Investment Monthly Report
May 2022

08 June 2022

Nearly two and a half years after the discovery of the Coronavirus, we continue to observe a rare succession of major economic, monetary, geopolitical and health events, and this seems to have accelerated over the past year. On the health front, the Delta and Omicron variants have forced governments to implement the largest vaccination campaigns in history, and, in the case of China, to recently re-confine 300 million people. The war in Ukraine is emerging as one of the most important geopolitical events of the post-war era. Finally, powerful reflation, fueled by exogenous health and military shocks, is pushing central banks to adjust their accommodating monetary policies. In this unstable environment and lacking short-term visibility, equities gave up -0.8% in Europe in May (MSCI Europe NR). However, the earnings revisions by the analysts’ consensus continue to be well oriented (EPS 2022 MSCI Europe raised by +9.2% since the beginning of the year). The fundamental situation therefore remains favourable. The risk premium for the European market stands at +6.5%, well above the historical average of +5.0%.

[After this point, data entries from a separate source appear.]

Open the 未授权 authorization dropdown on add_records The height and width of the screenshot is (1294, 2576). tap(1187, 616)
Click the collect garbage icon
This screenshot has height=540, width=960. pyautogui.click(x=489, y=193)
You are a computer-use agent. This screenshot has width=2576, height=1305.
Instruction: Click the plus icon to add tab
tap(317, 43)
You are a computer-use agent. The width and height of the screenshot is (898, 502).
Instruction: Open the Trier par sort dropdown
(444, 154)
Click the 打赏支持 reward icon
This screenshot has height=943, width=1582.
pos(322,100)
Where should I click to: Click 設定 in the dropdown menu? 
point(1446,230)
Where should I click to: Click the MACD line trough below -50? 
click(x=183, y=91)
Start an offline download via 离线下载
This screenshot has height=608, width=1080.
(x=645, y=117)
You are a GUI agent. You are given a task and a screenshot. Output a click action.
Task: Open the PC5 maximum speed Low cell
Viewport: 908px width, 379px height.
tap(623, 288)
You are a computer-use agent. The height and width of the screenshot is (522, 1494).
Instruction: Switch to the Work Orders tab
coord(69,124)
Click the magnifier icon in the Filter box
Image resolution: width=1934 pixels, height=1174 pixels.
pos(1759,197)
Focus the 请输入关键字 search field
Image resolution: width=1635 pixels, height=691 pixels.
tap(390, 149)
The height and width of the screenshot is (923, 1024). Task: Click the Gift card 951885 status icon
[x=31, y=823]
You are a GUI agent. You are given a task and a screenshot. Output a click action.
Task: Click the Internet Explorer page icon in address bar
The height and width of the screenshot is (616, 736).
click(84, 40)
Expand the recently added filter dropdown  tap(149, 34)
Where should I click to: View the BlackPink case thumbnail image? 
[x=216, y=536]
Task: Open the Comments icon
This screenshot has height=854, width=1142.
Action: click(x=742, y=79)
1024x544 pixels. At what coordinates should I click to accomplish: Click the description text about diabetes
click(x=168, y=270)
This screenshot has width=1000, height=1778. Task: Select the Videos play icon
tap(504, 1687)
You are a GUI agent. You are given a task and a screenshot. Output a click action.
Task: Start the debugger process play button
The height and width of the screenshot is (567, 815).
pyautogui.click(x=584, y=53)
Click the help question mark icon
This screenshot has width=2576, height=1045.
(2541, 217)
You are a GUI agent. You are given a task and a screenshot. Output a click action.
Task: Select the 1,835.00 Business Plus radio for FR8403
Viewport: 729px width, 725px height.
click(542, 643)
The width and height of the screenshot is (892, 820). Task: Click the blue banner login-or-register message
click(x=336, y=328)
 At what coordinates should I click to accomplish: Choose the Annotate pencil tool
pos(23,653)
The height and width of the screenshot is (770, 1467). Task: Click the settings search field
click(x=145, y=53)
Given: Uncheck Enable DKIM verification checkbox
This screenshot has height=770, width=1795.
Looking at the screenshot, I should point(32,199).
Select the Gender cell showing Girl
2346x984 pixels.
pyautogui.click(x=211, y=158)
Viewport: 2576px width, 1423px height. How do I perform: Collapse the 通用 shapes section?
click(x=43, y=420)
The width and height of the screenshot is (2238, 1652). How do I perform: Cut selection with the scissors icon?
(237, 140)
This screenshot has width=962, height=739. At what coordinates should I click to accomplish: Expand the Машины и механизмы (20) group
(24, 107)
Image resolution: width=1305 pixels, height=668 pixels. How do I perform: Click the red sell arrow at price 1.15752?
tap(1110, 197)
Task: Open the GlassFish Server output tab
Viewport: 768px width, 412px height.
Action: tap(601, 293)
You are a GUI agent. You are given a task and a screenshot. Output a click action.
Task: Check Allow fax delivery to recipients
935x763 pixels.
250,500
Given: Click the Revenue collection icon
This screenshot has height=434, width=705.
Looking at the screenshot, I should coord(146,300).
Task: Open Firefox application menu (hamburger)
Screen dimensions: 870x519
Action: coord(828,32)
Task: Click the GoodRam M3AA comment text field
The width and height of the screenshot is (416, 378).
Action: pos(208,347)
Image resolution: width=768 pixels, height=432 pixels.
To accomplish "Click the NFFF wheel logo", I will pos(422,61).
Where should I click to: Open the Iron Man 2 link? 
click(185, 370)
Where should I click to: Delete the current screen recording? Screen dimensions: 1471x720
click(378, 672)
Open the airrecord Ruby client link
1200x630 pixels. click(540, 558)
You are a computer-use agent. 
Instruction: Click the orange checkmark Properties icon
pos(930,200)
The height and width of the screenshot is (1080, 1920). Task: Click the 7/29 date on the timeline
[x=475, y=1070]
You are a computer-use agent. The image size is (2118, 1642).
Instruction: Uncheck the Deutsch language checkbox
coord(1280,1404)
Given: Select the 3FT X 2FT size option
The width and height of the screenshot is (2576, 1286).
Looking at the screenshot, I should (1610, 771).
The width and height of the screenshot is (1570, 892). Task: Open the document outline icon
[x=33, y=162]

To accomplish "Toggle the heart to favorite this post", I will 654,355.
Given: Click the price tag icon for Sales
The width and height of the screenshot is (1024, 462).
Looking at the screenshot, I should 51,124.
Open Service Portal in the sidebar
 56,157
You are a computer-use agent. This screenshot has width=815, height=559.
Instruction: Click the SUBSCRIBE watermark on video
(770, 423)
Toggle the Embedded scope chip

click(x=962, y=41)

Financial markets fell in early May. After Shanghai, new anti-covid measures were implemented in Beijing. The resulting negative impact of these lockdowns on global growth strongly affected Basic Materials stocks, one of the main overweights in our portfolios. The technology sector also corrected. Reassuring macro-economic figures in the US (industrial production, consumption) initiated a rebound that continued in line with the gradual lifting of the lockdown in Shanghai. The Digital Stars funds suffered in the first days of May before recovering. Digital Stars Europe Acc posted a month to date performance of -8.8% on 12 May, compared with -5.3% for the MSCI Europe NR. It then rebounded stronger than the index (+5.9% compared to +4.7% since 12 May), recovering part of the relative drawdown. The full month performance of Digital Stars Europe Acc is -3.4%, compared to -0.8% for the MSCI Europe NR. Digital Stars Europe Ex-UK Acc ended May at -2.8% compared to -1.1% for the MSCI Europe ex UK NR. Digital Stars Eurozone Acc achieved -1.6% against 0.6% for the MSCI EMU NR.

With oil prices still at their highest, the May rebalancing again included Energy and Paper Pulp stocks, but also Financials and Healthcare stocks. We are mainly selling “growth” stocks in the industrial sectors and real estate companies, which are suffering from higher interest rates.

Digital Stars Europe remains overweight in Basic Materials, Industrials, and Technology and is becoming overweight Energy. The overweight in commodities remains close to 9%. The fund is underweight in Food and Healthcare. The UK remains the largest weight at 14.7%, which is a clear underweight, ahead of Germany at 14.5% and Norway at 11.3%.

Digital Stars Europe Smaller Companies Acc ended down at -2.7% in May, behind the MSCI Europe Small Cap NR at -1.7%. The German government’s criticisms on biofuels affected VERBIO, preventing the fund from taking full advantage of the good performance of the energy sector. Some positive publications by companies in renewable energy, technology, finance and materials sectors benefited the fund.
The monthly portfolio reviews focused on materials, as well as healthcare, energy and industrials. Most of the sales concerned banks, and to a lesser extent consumer discretionary, software and food.
The portfolio is significantly overweight in energy and technology, and underweight in real estate and industrials.
The United Kingdom (the most largely underweight country) is the largest country weight with 19.1%, ahead of Norway with 17.5% (the most largely overweight country).

Despite a turbulent US market in May Digital Stars US Equities Acc USD ended the month flat, in line with the MSCI USA NR at -0.3% and the MSCI USA Small Cap NR at +0.1%. The energy sector was the best performer, but the fund benefited most from technology, particularly semiconductors. Conversely, real estate was a major detractor for the fund.
The latest monthly portfolio review strengthened technology, materials, industrials and consumer discretionary, and reduced financials, healthcare and energy.
The portfolio is overweight in industrials, retail and banks, and underweight in pharma, media and technology.